Esteri

Le sigarette elettroniche “non sono fumo”. Lo ha detto la Corte d’Appello di parigi

ecig buralistes

Le sigarette elettroniche non sono fumo e non possono essere assoggettate alla regolamentazione prevista per i prodotti derivati dal tabacco. Lo stabilisce una sentenza della Corte d’Appello di Parigi che ha respinto le istanze della Confederazione Nazionale dei Tabaccai Francesi (CNBF) che, dietro richiesta di due tabaccai, pretendeva l’interdizione di un marchio di ecigs. Ma non solo: la richiesta riguardava anche il divieto di fare pubblicità e, soprattutto, lo stop alla commercializzazione delle sigarette elettroniche in negozi che si trovano in prossimità delle loro tabaccherie a Caen e a Parigi.

La Francia mette così un punto al tira e molla fomentato dai tabaccai che, nel tentativo di tutelare i loro esclusivi interessi, hanno cercato di minare lo sviluppo di un prodotto che invece è strategico per la lotta al fumo e al tabagismo. Un’azione, quella messa in campo dalle potenti lobby del tabacco, che di fatto ha messo in pericolo migliaia di posti di lavoro creati nel settore della produzione, ricerca, formazione e commercializzazione delle sigarette elettroniche.

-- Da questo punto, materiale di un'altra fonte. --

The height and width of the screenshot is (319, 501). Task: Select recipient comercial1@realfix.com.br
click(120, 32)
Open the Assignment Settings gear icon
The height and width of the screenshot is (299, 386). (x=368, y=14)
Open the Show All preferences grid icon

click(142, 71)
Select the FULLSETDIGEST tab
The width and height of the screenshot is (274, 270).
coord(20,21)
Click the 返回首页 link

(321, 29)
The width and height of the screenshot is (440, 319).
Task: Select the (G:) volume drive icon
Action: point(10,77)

La Corte ha finalmente chiarito alcuni punti fondamentali. Innanzitutto stabilisce che per le dogane la sigaretta elettronica non costituisce un prodotto del tabacco sotto il profilo fiscale. Ha poi fatto suo quanto rilevato dall’Ufficio Francese per la Lotta al Tabagismo che in un rapporto affermava che “nessun paese europeo ha classificato il prodotto sigaretta elettronica come un derivato del tabacco”.

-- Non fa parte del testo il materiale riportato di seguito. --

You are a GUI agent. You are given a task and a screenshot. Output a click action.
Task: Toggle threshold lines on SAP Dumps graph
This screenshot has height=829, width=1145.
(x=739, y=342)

Il risvolto economico di questa partita è importante. Secondo un rapporto del 2013 effettuato dall’OFDT (Observatoire Francais des Drogues et des Toxicomanies) sono ormai un milione gli svapatori in Francia, per un giro d’affari che si aggira intorno ai 100 milioni di euro, con una crescita mensile del 15%.

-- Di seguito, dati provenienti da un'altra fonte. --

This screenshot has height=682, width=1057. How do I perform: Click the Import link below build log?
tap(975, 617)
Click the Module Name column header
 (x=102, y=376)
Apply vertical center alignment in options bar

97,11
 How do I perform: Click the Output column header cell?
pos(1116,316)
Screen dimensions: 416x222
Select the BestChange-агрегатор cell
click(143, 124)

Ma il vantaggio più importante dello sviluppo del mercato della sigaretta elettronica è un altro: la maggior parte degli svapatori, in genere fumatori incalliti di tabacco, ha smesso o ridotto notevolmente l’utilizzo delle sigarette tradizionali, con una conseguente riduzione del rischio di malattie derivanti dal fumo e quindi un decremento delle spese sanitarie.